In reviewing this book a reader might incorrectly conclude that the main character hates women. The truth is far more complex. I can't fully explain why I treated women the way I did during that period of my life, but at all times, even in my cruelest moments; I wanted to love women and I wanted them to love me. I was as addicted to women and sex as to alcohol and drugs and that was the problem. I don't pretend to be an expert and I speak only for myself but as an addict, the object of my addiction became exactly that: an object. Once this was the case, notions like respect, love, or fair treatment became irrelevant. But if an object was found to be defective, it was simply discarded and replaced. I had no conscious reason to hate women. Up to that point in my life, no woman had ever really hurt me, at least not so deeply that I could justify the type behavior described in this book. No woman had ever humiliated me, or betrayed my love. On the other hand, living in my own reality, I had every reason to be selfish. Everything I did was done to feed my ego, and everyone around me existed to satisfy my desires. It's clear to me now that I was trapped in an insane cycle of looking for love in a world of my own making where love itself couldn’t possibly exist.

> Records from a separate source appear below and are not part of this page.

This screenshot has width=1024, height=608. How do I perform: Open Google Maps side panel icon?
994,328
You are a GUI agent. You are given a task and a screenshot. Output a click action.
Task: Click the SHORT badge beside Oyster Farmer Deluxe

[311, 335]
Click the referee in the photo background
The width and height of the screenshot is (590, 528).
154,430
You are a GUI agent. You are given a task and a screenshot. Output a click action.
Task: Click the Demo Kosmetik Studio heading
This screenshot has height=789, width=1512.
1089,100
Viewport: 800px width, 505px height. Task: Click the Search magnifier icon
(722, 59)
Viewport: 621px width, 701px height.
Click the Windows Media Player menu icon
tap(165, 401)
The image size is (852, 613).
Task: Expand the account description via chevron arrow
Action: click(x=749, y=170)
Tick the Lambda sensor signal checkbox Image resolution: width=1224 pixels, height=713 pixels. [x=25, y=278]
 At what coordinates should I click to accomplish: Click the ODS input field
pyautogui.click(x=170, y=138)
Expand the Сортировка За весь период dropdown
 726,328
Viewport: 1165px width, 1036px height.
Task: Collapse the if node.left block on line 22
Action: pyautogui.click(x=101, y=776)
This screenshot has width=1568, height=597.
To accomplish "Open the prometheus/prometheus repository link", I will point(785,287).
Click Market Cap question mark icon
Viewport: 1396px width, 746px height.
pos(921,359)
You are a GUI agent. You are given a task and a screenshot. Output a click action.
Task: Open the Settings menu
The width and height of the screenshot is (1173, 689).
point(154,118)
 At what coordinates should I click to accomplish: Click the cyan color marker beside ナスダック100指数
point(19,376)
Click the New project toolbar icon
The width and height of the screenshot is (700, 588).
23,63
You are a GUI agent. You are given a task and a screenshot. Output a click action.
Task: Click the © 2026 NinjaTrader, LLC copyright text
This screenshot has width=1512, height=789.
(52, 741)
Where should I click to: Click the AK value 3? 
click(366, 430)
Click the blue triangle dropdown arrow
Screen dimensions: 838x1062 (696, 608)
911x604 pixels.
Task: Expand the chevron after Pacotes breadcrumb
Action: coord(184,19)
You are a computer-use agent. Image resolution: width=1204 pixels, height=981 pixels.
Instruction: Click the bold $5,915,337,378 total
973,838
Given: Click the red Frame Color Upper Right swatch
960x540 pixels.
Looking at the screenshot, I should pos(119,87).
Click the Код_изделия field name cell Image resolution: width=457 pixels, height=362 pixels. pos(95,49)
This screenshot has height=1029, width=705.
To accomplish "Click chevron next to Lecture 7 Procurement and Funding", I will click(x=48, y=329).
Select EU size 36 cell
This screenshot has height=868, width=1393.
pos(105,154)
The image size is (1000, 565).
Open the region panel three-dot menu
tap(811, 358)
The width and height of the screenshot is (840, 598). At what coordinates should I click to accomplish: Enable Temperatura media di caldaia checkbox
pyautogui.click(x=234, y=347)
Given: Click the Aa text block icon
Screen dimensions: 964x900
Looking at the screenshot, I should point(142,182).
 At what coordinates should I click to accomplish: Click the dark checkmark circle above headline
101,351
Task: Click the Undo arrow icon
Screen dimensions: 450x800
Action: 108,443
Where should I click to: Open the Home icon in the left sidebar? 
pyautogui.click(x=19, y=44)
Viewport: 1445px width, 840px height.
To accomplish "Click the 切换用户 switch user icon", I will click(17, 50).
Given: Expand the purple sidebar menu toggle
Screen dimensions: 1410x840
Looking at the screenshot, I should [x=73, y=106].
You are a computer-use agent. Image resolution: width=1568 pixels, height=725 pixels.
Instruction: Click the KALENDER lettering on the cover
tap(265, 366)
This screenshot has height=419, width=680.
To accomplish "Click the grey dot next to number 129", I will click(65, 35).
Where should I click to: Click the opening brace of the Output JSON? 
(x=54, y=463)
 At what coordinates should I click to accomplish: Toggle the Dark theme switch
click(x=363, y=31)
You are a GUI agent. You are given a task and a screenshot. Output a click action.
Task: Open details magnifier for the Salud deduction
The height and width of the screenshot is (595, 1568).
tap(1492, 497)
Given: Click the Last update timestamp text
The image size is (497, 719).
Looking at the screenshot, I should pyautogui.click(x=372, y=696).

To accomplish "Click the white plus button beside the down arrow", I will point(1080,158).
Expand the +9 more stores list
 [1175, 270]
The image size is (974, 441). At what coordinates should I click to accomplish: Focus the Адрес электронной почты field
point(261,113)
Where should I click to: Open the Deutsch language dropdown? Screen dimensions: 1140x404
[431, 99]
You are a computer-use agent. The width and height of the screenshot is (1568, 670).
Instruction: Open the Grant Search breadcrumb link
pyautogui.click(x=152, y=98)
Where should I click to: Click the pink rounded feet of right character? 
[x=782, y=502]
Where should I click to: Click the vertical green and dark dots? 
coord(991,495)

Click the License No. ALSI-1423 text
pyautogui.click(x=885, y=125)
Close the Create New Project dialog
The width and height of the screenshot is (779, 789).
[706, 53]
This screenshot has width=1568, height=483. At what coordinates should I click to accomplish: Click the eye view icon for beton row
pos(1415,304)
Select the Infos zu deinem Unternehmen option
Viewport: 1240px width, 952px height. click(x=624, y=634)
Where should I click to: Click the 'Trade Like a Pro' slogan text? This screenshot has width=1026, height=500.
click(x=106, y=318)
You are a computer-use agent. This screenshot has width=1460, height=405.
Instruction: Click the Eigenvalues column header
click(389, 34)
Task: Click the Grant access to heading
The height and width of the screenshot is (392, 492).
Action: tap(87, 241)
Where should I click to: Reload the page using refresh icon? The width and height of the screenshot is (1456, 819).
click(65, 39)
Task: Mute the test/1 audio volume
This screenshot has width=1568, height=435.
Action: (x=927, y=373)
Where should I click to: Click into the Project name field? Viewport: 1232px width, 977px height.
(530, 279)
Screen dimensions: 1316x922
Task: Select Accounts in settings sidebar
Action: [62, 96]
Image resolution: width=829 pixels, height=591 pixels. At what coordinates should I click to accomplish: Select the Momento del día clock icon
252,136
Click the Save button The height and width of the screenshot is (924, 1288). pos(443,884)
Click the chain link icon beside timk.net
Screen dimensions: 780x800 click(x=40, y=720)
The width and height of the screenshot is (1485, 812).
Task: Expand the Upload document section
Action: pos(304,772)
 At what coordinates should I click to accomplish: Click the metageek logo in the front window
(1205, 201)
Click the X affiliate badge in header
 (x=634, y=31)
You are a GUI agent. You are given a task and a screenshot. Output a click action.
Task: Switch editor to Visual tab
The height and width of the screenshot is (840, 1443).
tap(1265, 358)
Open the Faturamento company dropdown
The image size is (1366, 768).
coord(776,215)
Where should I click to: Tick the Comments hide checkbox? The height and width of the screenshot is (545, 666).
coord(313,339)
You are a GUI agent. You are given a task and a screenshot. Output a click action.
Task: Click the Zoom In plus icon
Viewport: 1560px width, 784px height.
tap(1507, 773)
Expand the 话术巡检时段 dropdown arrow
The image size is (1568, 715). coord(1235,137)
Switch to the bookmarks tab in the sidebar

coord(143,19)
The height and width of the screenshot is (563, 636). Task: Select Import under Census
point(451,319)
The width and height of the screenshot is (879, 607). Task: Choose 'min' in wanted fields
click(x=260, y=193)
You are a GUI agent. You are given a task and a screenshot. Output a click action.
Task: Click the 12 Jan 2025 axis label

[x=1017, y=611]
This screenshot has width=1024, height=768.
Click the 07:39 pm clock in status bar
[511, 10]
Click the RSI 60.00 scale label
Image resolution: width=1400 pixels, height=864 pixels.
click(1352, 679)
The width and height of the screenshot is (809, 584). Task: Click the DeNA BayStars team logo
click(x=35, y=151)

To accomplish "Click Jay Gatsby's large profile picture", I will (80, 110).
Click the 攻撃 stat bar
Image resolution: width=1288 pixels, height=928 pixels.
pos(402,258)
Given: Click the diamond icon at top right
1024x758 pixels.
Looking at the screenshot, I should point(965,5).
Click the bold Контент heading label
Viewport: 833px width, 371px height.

The pain, humiliation and rejection that I had inflicted on my lovers is something I myself would experience many years into recovery, at a point in life where I could be philosophical about it, work out my resentment and move on without holding a grudge. In part, the writing of this book is a result of that process. Rather than blame, I chose to examine myself. I’ve been given the tools to recognize the pattern of insanity and I am empowered to choose. Every day I’m faced with choices. I'm still a work in progress but by the grace of God I choose sobriety and in most other matters, more often than not, I choose the way of reason.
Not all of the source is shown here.